Stricter laws for shoe recycling to prevent resale

SINGAPORE — Edwin Tong, Minister for Culture, Community and Youth has reassured the public that partners for a shoe recycling project have taken steps to tighten its process chain after Reuter’s published their observations that shoes donated and put into recycling bins in Singapore which were intended for the shoe recycling programme were being diverted for resale.

Minister Tong explained in Parliament that an investigation was immediately commenced by the project partners to look into these observations. The shoe recycling programme is a joint initiative set up in 2021 by Dow and Sport Singapore. Other partners, such as BT Sports and Alba-WH, are involved in the project and play various roles in the process chain. Dow’s role is to manage the integration of the respective roles and promote the use of safe and sustainable materials. 

Sport Singapore promotes the use of these materials to install sports infrastructure and sets up shoe collection points at its ActiveSG sports centres. Alba-WH is the appointed collection partner responsible for collecting shoes, and delivers them to BT Sports which manages the facility to grind the recycled shoes into granules for use as building materials.  

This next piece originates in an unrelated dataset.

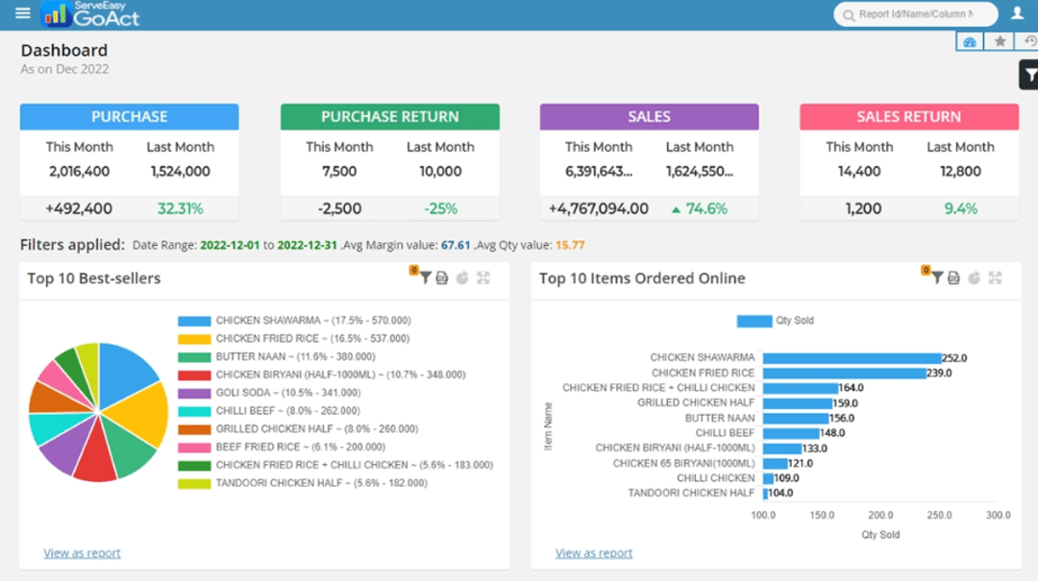Click the SALES RETURN header
This screenshot has height=581, width=1038.
click(x=908, y=116)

Alba-WH, as the party responsible for the collection of the shoe recycling bins, had engaged Yok Impex to do so for selected parts of Singapore. These bins were brought to and sorted at Yok Impex’s premises before being sent to Alba-WH’s warehouse for registering and weighing. They were subsequently delivered to the grinding facility.

“The investigation found that the shoe recycling bins at Yok Impex’s premises were not properly segregated from their other sorting activities, resulting in some shoes which were meant for recycling being exported to other countries for resale. Alba-WH has since terminated the services of Yok Impex,” said Minister Tong.

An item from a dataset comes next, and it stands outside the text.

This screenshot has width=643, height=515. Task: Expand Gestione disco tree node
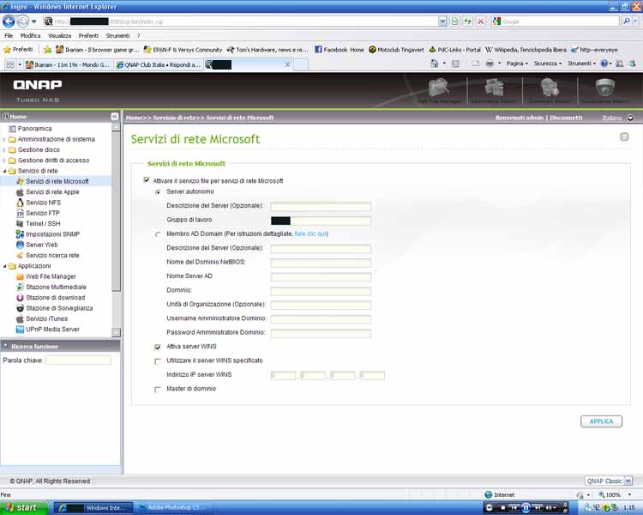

In the report by Reuters, they had inserted a tracking device hidden in the sole of the donated shoes. According to Reuters, they tracked the 11 donated shoes and nearly all ended up with Yok Impex, with 10 pairs of shoes later being shipped to Indonesia and the remaining pairs still in Singapore.

As part of tightening the process chain and to prevent a repeat of this unwanted episode, Minister Tong explained that the project partners will only be appointing contractors and subcontractors that are not involved in any second-hand trading of textiles or shoes. 

Other enhanced measures include transporting all collected shoes to Alba-WH’s premises without any aggregation or sorting at any intermediary premises, and to conduct regular spot checks and inspections at contractors’ and subcontractors’ premises.

“I hope that this episode will not deter the public from supporting such initiatives as these are important and impactful in protecting our environment. This initiative has led to more environmentally-friendly material being used in the construction of our public sports infrastructure. We assure the public that MCCY and the public service remains committed to our Singapore Green Plan 2030 efforts to support the national sustainability agenda,” explained Minister Tong

“To date, the project has otherwise been running well. 10,000 kg of shoes have been processed and used in sport infrastructure such as the running track at the Kallang Football Hub, and an 888-metre jogging trail under construction in Jurong Town,” added the Minister.

The Minister added that the remaining recycled granules are planned for use in sport centres such as in Serangoon, Bukit Canberra and Punggol, as well as in jogging tracks, fitness corners, and playgrounds around Singapore.